» WHAT YOU HAVE TO DO: Word for word, write the lines below out again, with no pictures.

• • •

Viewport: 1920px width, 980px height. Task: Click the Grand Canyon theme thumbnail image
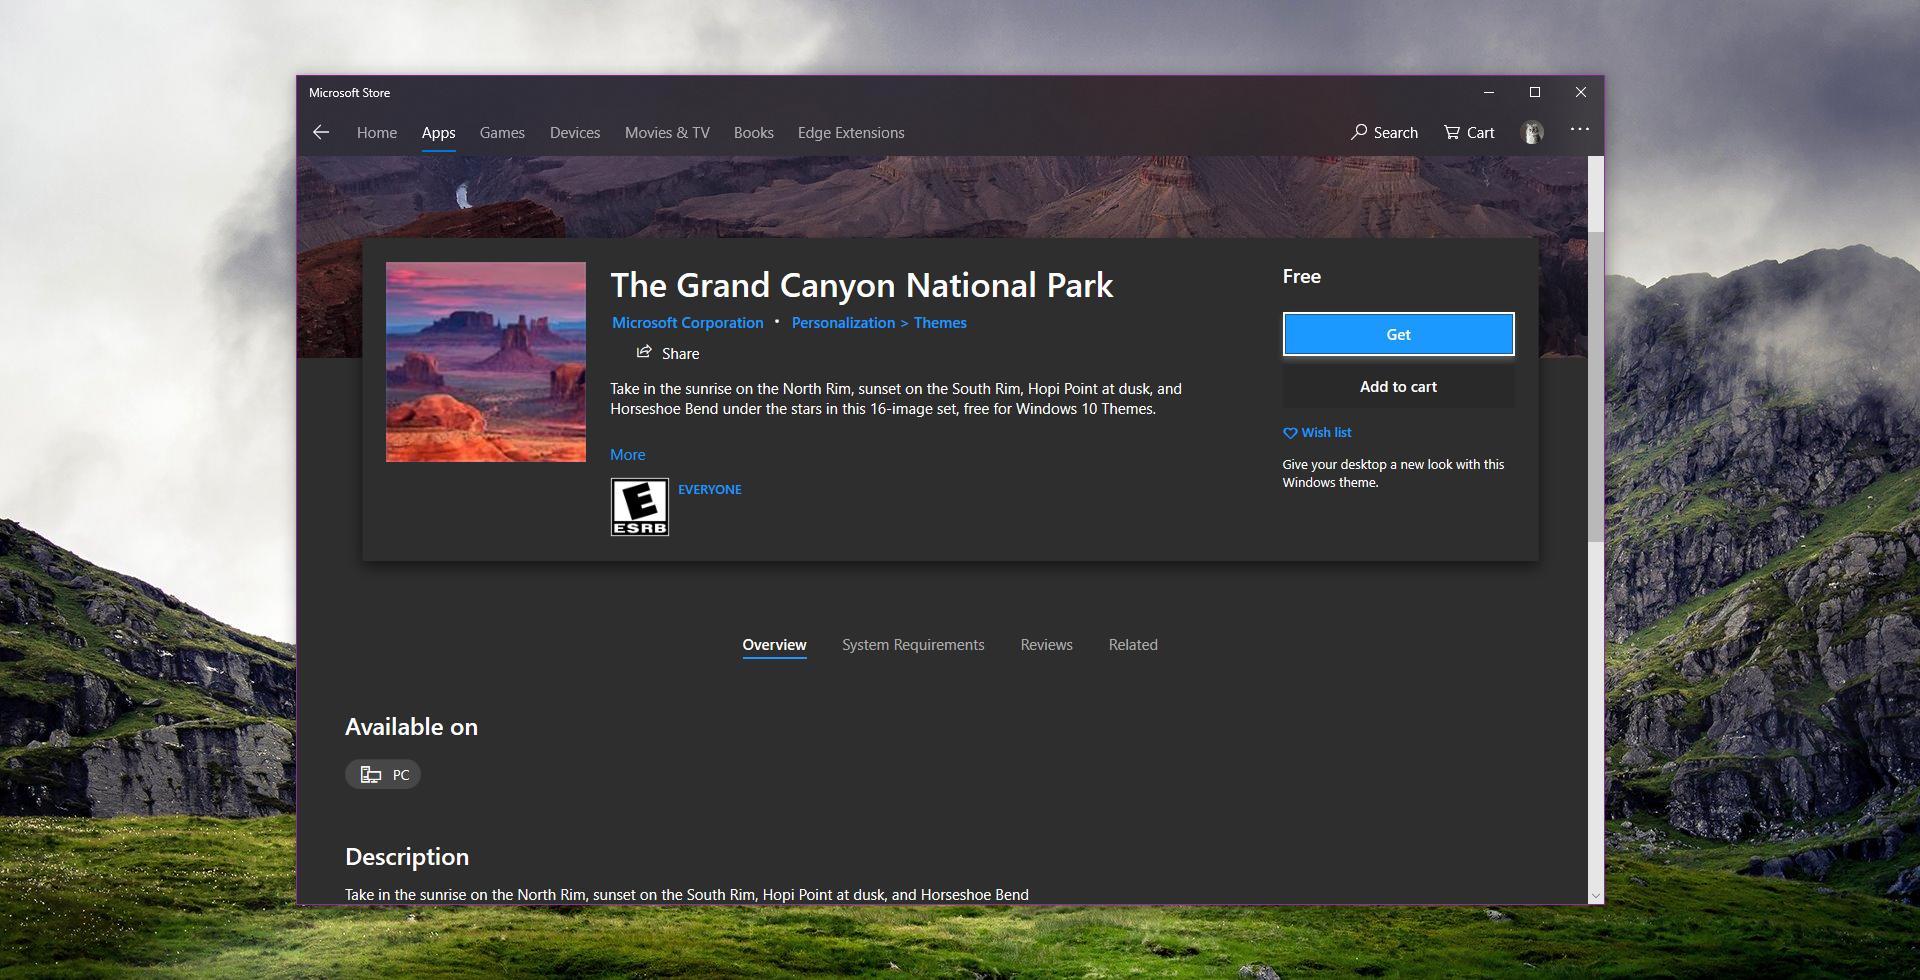click(486, 362)
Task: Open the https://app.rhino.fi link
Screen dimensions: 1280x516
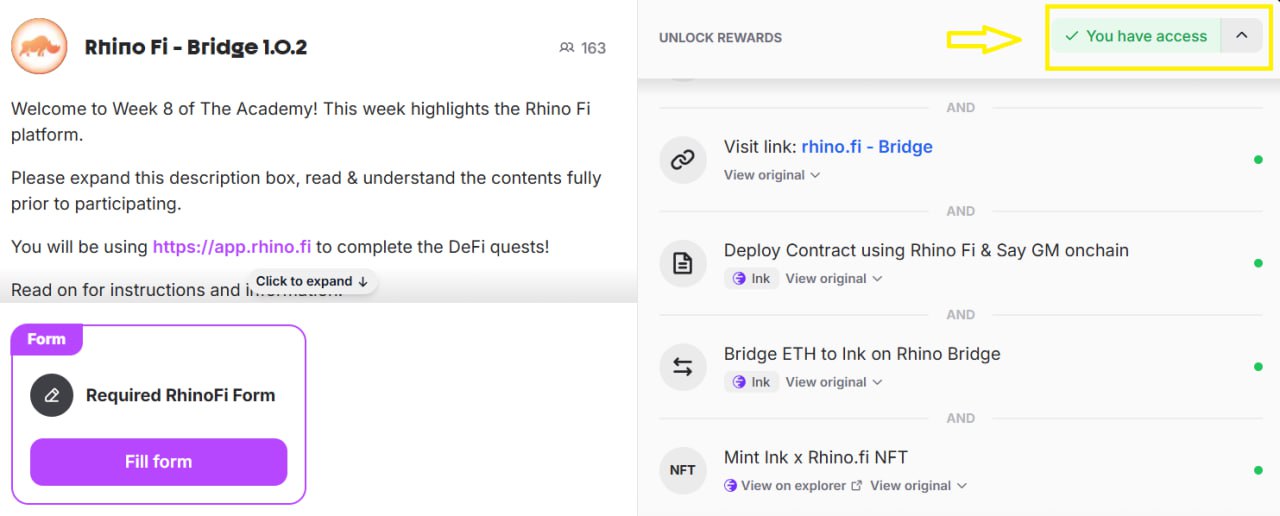Action: coord(232,246)
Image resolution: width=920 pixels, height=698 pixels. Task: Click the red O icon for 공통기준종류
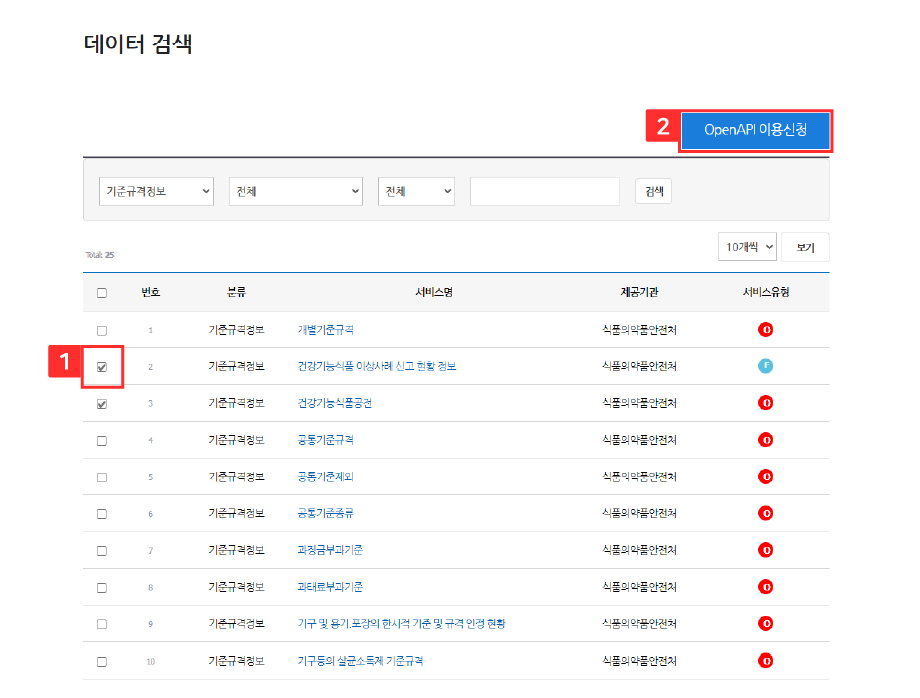click(765, 513)
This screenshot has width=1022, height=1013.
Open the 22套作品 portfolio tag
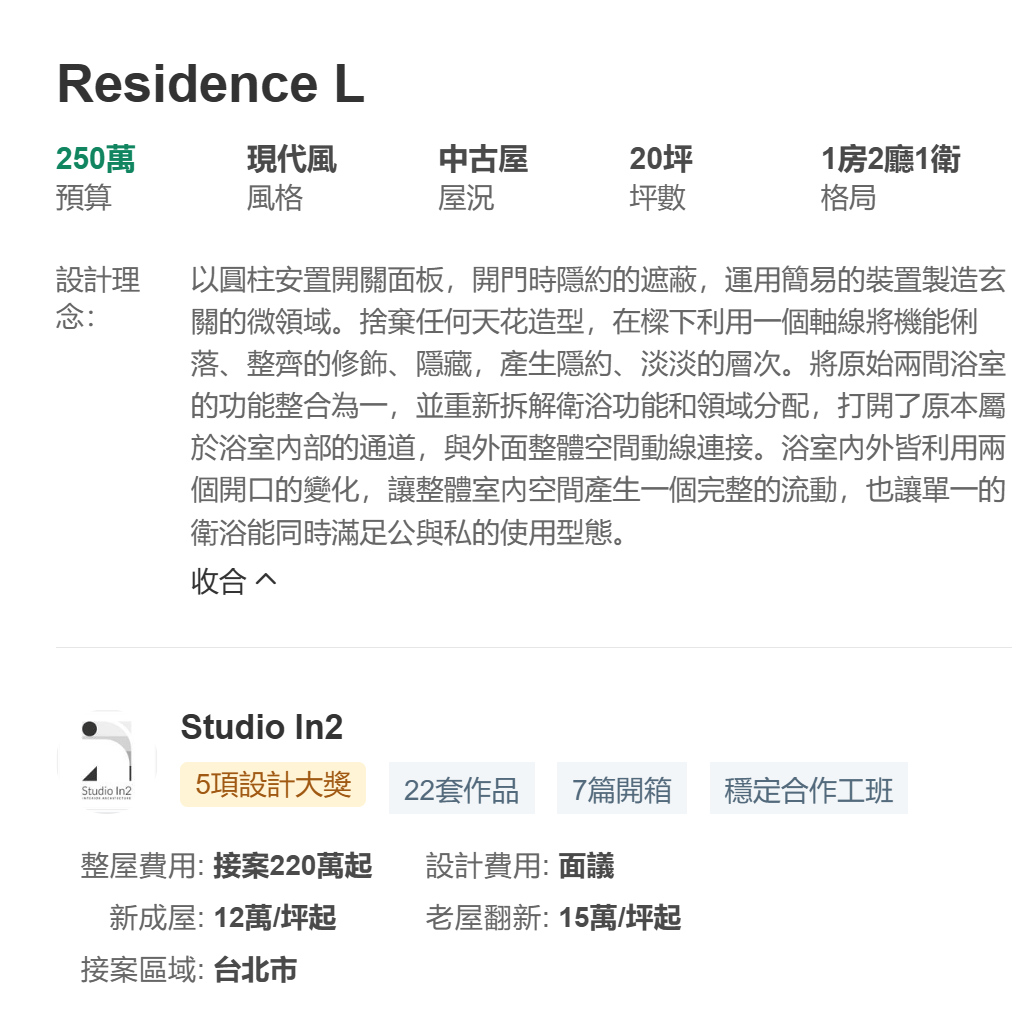pyautogui.click(x=461, y=789)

• • •

» ANSWER BOX:
Viewport: 1920px width, 980px height. Task: Click the Grand Canyon theme thumbnail image
click(486, 362)
Task: Open the https://app.rhino.fi link
Screen dimensions: 1280x516
Action: coord(232,246)
Image resolution: width=920 pixels, height=698 pixels. Task: Click the red O icon for 공통기준종류
click(765, 513)
This screenshot has width=1022, height=1013.
Open the 22套作品 portfolio tag
pyautogui.click(x=461, y=789)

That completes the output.